# Randomly create test sentences from Google Speech Commands Dataset

In [2]:
import numpy as np
import random
import sys
import io
import os
import glob
import copy
import math

In [3]:
POSITIVE_DIRECTORY = "./raw_data/positive_data/"
BACKGROUND_DIRECTORY = "./raw_data/background_data/"
NEGATIVES_DIRECTORY = "./raw_data/google_dataset/"
NEGATIVES_TRUNCATED_DIRECTORY = "./raw_data/google_dataset_truncated/"
AUDIO_EXAMPLES_DIRECTORY = "./audio_examples/"
AUDIO_IGNORED_EXAMPLES_DIRECTORY = "./audio_ignored_examples/"
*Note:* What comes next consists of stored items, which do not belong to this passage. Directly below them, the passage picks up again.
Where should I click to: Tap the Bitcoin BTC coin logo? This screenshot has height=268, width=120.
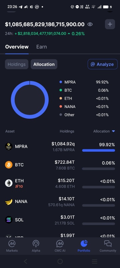tap(9, 165)
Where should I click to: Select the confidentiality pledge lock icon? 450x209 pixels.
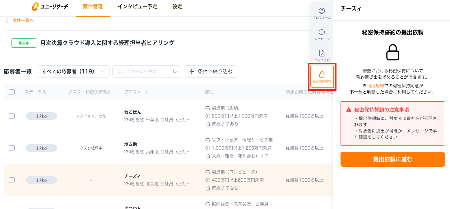coord(322,75)
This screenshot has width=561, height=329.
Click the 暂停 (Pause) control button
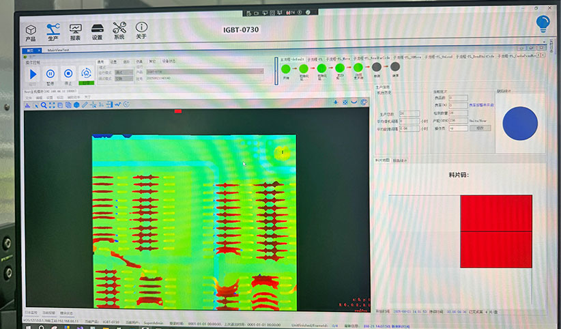(x=51, y=74)
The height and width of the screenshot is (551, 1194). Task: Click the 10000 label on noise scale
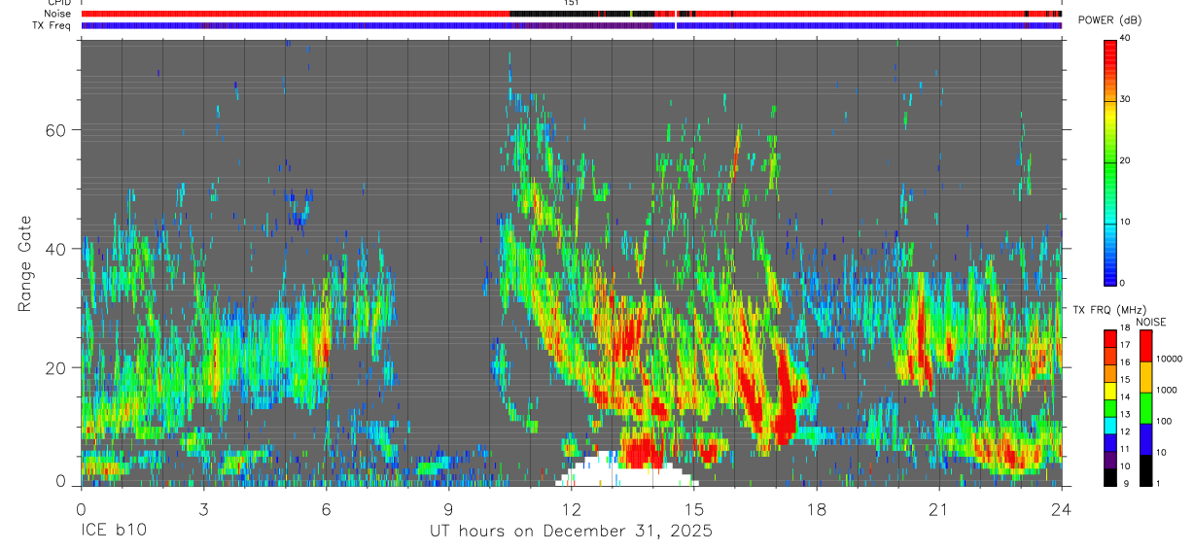[1170, 360]
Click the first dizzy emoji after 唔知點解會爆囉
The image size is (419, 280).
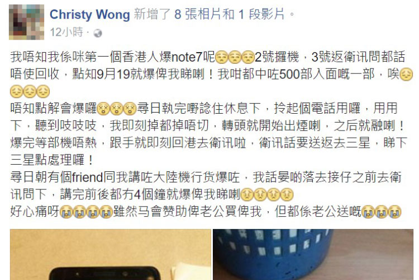click(x=103, y=109)
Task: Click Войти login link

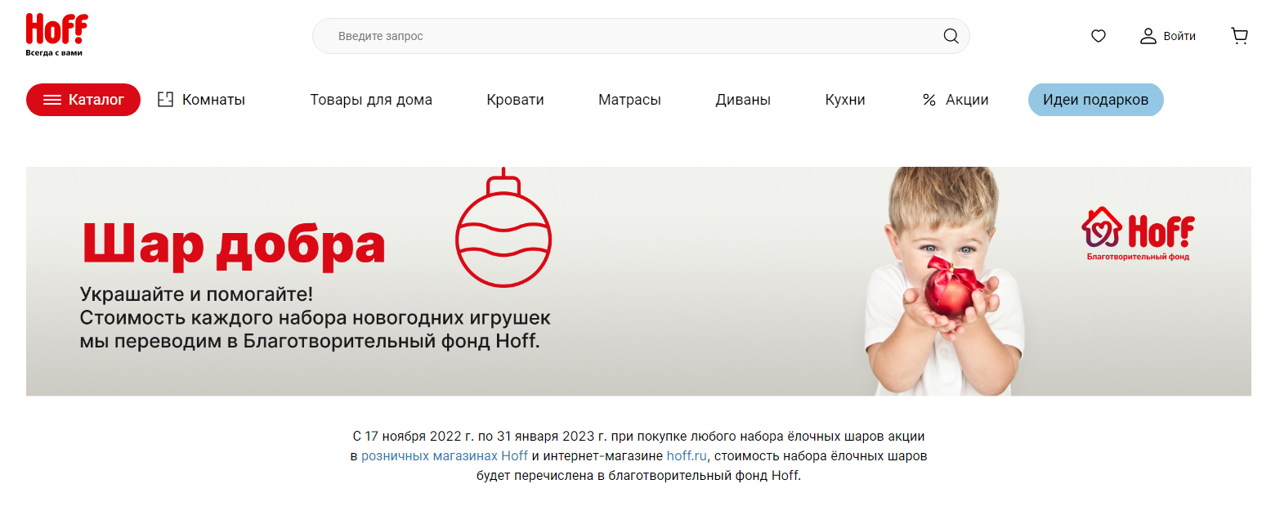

POSITIVE_EXAMPLE = "jh_1.wav"
BACKGROUND_EXAMPLE = "bg_10.wav"

AUDIO_EXAMPLE = "example_train.wav"

In [4]:
NEGATIVES_FILENAMES = [name for name in os.listdir(NEGATIVES_DIRECTORY) if os.path.isdir(os.path.join(NEGATIVES_DIRECTORY, name)) 
                       and '_' not in name]
NEGATIVES_AUDIONAMES = {}
for file in NEGATIVES_FILENAMES:
    NEGATIVES_AUDIONAMES[file] = [name for name in os.listdir(NEGATIVES_DIRECTORY + file + "/") if name.endswith("wav")]
POSITIVES_AUDIONAMES = [name for name in os.listdir(POSITIVE_DIRECTORY) if name.endswith("wav")]
BACKGROUND_AUDIONAMES = [name for name in os.listdir(BACKGROUND_DIRECTORY) if name.endswith("wav")]

In [5]:
def create_test(num_pos_min, num_pos_max, num_total, debug=False):
    """
    Creates a randomized sentence from the Google Speech Commands Dataset
    
    Arguments:
    num_pos_min -- minimum number of positives
    num_pos_max -- maximum number of positives
    num_total -- total number of words in one test example
    
    Returns:
    String of positives and negatives in randomized order
    """
    num_positives = np.random.randint(num_pos_min, num_pos_max+1)
    negatives = list(np.random.choice(list(NEGATIVES_AUDIONAMES.keys()), num_total - num_positives, replace=False))
    positives = ["basically"] * num_positives
    
    if debug:
        print("{} positives in {} words".format(num_positives, num_total))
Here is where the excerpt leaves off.